The notion that one needs more than the genetic gifts and abilities one is born with can be off-putting. It means that persistence and hard work aren’t enough. It means that complete independence is a disadvantage. It might require that you stay in the good graces of the patriarch, whose hovering hands can hold sway over your future. Most startlingly, it informs you that the metaphysical matters.
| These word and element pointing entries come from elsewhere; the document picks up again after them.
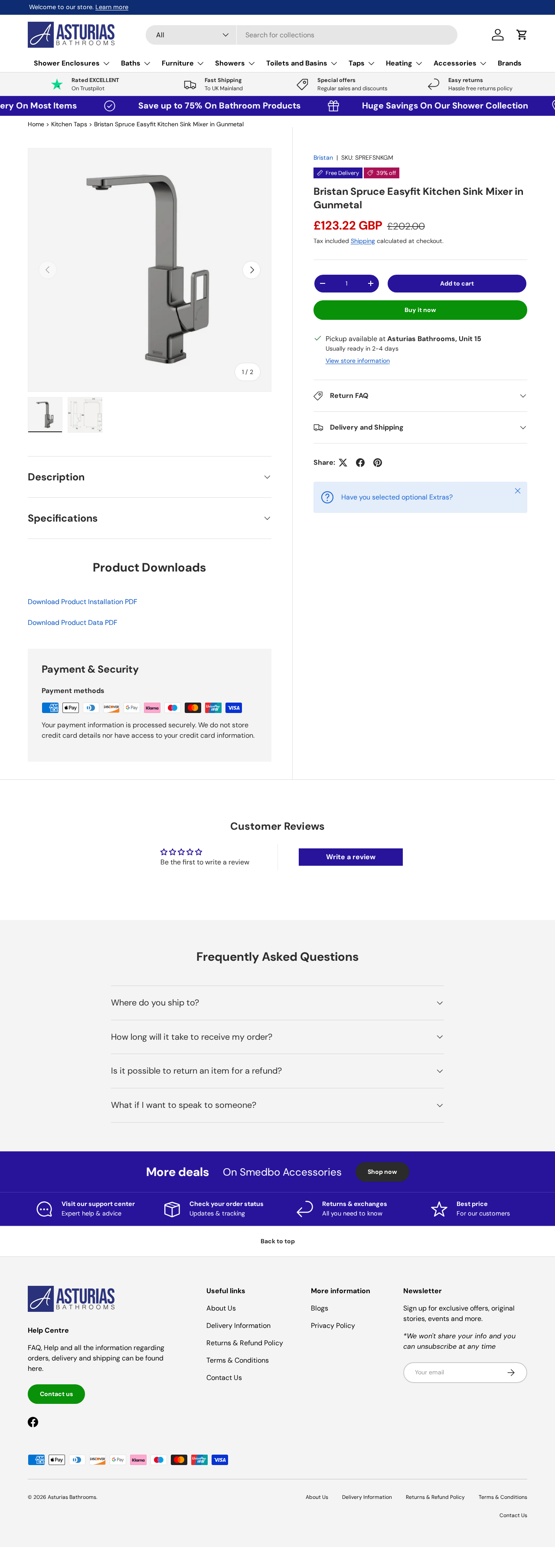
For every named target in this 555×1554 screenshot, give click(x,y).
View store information (358, 361)
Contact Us (224, 1377)
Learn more (110, 7)
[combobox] (301, 35)
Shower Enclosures (67, 63)
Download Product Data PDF (73, 622)
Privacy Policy (333, 1325)
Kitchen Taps (69, 124)
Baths (130, 63)
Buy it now (420, 310)
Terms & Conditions (237, 1360)
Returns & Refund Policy (244, 1342)
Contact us (56, 1394)
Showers (230, 63)
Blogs (319, 1308)
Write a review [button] (350, 856)
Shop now (382, 1172)
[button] (522, 34)
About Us (221, 1308)
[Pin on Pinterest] (377, 462)
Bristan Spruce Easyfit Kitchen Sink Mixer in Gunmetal (169, 124)
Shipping (363, 241)
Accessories (455, 63)
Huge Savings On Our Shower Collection (416, 105)
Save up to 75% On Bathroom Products (193, 105)
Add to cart (457, 283)
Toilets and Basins (296, 63)
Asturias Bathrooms (72, 1497)
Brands (510, 63)
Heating (399, 63)
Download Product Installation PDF (82, 601)
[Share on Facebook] (360, 462)
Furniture (178, 63)
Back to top (278, 1241)
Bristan (323, 157)
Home (36, 124)
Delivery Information (238, 1325)
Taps (357, 63)
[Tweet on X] (343, 462)
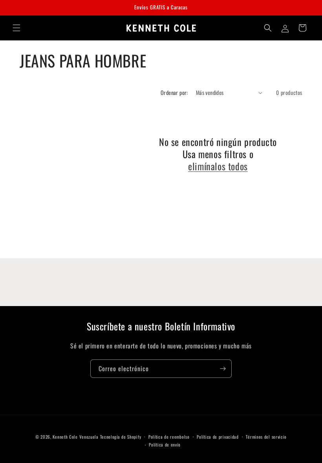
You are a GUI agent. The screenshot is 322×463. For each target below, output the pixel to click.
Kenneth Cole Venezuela (75, 437)
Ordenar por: (174, 92)
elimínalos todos (218, 166)
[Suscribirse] (222, 368)
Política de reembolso (169, 437)
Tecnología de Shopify (120, 437)
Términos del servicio (266, 437)
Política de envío (164, 444)
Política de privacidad (217, 437)
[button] (16, 27)
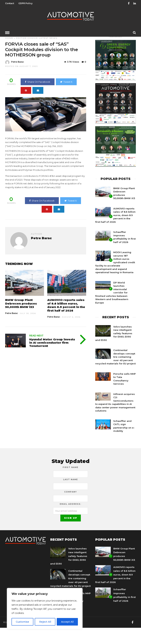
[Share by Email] (37, 90)
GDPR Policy (25, 3)
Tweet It (67, 81)
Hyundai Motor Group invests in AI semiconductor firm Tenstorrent (52, 343)
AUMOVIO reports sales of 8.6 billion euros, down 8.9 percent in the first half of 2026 (66, 305)
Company (70, 492)
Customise (22, 621)
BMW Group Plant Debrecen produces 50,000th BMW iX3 (21, 303)
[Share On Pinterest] (26, 90)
Of course respect for magic, superstition, miracles, and the extraordinary are all part of religious life and came to me as a birthright practically. So that if more than one thing goes wrong on a given day, if disaster strikes too often, I can’t help but give myself up to an accounting of my sins, or think of Job, hapless pawn in God’s plan. Though in modern life we might call such behavior paranoid, a persecution complex, I’m not entirely ungrateful for my built-in overinvestment in meaning. Some days I might go so far as to say that my early indoctrination was a sort of blessing. It’s taught me how to read literature, alert to pattern. It’s taught me that humans are endowed with imagination as well as intellect for a purpose, because we are meant to rely on both. In our attempt to grow beyond superstition, in our enlightened embrace of the rational, we’ve abandoned knowledge of the extraordinary, the hidden, the transcendent, blessings that make for human excellence.